Influence design decisions
The AISC (American Institute of Steel Construction) has long advocated for early fabricator involvement in steel projects and have proven unequivocally that utilizing the fabricator’s practical expertise during the schematic design phase consistently reduces the costs and timelines of steel projects.
The same goes for erectors. Working directly with detailers and fabricators as early in the project as possible, erectors can help make decisions on things like steel connections to improve project outcomes in the field. Working within the steel model gives erectors the advantage of visualizing and interacting with connections, geometry, and critical lifts in 3D, making it easier to identify clashes or safety issues and propose more efficient solutions.
A recent article in Connector magazine, a quarterly publication by the Steel Erector’s Association of America, highlights this point in great detail and emphasizes the importance of collaboration between the erector and detailer. Proper sequencing, planning splices for girders that exceed lift capacity, incorporating erector aids, and designing erector-friendly connections are just a few examples given of how erector involvement can improve outcomes and reduce delays in the field. (For more, read the article online: Asking the Right Detailing Questions, Connector – Summer 2023, p. 14.)
Manage and track material deliveries
Although it is the fabricator’s responsibility to prepare steel for shipment and delivery to the construction site, erectors are responsible for offloading steel safely, managing laydown areas, and locating specific members at the right time to execute erection plans.
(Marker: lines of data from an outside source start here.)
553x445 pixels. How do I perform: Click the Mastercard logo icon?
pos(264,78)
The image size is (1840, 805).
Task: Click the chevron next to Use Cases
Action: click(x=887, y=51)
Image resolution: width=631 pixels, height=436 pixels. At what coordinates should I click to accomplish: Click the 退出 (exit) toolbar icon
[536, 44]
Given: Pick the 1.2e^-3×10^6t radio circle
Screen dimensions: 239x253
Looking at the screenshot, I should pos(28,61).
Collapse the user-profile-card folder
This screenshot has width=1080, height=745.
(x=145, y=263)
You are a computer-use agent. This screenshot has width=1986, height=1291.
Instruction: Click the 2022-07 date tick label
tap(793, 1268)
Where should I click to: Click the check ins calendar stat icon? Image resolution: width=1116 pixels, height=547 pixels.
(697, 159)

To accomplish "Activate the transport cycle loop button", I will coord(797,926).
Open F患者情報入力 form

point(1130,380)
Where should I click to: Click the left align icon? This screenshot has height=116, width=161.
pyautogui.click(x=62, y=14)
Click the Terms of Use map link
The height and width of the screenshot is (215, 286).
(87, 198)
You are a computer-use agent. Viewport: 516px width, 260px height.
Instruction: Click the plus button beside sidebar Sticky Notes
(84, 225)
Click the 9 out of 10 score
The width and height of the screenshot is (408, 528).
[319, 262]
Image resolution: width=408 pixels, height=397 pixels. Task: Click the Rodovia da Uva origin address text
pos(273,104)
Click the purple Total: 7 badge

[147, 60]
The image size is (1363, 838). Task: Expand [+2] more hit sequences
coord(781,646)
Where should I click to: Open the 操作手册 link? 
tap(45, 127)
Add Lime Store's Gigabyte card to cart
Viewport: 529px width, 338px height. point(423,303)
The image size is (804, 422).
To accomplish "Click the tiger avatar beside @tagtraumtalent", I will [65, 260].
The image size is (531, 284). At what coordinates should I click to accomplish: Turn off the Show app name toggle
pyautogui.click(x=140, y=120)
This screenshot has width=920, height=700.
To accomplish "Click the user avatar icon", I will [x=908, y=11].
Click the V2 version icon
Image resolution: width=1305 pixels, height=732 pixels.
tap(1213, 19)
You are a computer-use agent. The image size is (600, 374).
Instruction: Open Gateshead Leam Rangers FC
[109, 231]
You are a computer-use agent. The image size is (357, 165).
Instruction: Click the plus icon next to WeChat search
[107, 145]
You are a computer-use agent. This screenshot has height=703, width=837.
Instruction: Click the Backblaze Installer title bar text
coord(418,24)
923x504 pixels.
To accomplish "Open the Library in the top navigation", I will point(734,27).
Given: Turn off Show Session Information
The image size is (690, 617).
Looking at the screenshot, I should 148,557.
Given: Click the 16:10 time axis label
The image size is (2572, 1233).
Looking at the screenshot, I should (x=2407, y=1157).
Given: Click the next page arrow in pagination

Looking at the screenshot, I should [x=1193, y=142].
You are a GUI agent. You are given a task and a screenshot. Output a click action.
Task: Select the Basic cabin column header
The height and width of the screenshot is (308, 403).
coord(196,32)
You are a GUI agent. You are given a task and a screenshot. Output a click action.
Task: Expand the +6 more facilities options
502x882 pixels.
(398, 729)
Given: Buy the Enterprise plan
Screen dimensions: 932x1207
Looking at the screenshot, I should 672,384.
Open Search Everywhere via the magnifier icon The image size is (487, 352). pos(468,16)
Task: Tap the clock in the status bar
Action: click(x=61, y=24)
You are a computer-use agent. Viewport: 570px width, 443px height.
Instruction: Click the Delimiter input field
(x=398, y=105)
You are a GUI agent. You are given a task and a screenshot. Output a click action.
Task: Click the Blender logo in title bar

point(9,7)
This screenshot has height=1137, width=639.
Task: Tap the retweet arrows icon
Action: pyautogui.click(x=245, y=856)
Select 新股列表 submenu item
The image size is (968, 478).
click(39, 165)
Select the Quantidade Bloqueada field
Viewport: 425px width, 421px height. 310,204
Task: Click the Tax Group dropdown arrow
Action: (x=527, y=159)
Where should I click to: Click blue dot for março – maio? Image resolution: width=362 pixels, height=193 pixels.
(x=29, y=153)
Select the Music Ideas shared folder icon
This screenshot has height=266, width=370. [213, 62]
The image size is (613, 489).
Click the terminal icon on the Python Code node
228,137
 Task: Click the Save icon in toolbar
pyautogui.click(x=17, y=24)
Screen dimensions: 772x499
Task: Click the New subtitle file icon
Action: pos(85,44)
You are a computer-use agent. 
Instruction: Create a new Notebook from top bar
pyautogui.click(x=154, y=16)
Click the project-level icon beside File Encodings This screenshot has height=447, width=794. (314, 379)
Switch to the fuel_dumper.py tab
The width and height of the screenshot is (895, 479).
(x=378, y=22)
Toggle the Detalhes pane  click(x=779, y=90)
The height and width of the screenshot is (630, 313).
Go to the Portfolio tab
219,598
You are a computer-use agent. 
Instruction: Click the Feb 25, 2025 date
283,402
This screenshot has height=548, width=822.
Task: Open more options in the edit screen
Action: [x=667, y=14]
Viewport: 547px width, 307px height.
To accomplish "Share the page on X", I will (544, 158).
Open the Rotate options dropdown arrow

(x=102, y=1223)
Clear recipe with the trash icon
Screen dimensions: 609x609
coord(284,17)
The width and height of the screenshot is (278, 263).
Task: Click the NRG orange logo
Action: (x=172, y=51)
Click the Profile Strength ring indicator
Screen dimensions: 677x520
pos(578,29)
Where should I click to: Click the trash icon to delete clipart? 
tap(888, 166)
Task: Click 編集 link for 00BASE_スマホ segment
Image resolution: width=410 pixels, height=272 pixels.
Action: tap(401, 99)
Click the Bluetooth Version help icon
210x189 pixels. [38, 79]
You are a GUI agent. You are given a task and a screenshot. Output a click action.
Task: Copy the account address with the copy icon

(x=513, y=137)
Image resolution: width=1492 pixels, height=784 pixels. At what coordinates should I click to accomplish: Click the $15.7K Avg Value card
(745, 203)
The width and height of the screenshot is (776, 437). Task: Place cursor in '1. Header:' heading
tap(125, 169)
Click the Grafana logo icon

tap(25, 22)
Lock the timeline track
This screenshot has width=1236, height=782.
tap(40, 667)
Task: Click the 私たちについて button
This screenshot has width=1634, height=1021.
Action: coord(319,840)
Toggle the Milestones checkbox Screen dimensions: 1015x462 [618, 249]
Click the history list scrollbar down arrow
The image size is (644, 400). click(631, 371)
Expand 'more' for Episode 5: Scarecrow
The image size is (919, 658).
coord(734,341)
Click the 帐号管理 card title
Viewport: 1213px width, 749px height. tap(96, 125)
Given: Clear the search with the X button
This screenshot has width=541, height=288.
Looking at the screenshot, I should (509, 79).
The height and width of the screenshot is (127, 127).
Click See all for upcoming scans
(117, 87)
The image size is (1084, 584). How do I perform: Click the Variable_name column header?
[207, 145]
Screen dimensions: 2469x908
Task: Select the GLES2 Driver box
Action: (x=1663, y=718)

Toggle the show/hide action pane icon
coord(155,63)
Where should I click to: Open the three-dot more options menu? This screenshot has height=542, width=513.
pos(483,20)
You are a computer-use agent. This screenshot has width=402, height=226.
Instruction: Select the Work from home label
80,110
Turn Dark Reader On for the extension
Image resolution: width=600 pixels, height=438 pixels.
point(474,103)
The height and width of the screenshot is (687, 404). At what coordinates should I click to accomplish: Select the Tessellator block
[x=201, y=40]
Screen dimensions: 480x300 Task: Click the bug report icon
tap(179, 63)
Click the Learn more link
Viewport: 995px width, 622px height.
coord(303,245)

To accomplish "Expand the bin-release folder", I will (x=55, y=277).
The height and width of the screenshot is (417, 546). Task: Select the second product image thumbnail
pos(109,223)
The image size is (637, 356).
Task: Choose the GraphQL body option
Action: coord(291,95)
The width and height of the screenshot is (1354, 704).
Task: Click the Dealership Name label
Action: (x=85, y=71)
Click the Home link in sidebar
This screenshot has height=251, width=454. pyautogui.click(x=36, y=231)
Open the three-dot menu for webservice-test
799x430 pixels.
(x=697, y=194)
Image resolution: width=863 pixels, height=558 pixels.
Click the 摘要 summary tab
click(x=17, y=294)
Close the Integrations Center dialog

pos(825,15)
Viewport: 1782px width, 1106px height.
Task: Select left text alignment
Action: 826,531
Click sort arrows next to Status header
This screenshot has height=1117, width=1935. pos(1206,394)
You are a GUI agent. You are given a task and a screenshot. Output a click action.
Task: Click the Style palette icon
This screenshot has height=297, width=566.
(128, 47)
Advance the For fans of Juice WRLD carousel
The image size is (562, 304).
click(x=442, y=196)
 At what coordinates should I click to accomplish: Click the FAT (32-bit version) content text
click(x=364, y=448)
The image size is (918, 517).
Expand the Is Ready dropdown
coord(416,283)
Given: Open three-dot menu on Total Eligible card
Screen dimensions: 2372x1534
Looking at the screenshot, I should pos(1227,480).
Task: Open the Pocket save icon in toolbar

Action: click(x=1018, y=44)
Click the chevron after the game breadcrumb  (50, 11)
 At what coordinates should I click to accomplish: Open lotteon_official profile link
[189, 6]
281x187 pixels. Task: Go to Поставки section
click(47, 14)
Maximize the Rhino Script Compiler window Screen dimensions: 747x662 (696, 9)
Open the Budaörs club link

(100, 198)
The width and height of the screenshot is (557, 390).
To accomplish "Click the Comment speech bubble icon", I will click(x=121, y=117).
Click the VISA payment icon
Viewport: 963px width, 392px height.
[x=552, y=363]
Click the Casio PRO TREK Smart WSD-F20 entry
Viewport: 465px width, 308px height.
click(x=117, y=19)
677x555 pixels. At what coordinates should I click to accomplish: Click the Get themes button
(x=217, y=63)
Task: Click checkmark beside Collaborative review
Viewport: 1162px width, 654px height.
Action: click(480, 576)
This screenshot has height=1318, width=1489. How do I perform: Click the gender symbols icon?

Today’s technology makes it easy for fabricators to track material from the model, through production, and to the site—but that doesn’t guarantee it will arrive to the site in an organized fashion, with consideration for balanced loads that are safe for offloading.
For that, SDS2 offers a virtual load planning software that accepts IFC models from all standard detailing software and allows users to plan balanced trailer loads and produce load lists and 3D load maps. It is most often used by fabricators to optimize loads and loading time, but erectors can benefit from this BIM application just as much if the project’s fabricator is willing to collaborate and utilize tools to benefit the whole project.
For project sites with ample laydown areas, you can likely get by without precise planning and delivery. But tools like SDS2 Load Planning can make or break a project in tight city quarters, where the laydown area is minimal—if there is a laydown area at all.
Cooper Steel, a Tennessee-based company that offers both fabrication and erection services, found SDS2’s BIM tools for load planning and site planning indispensable when coordinating a project on an active college campus in downtown Nashville.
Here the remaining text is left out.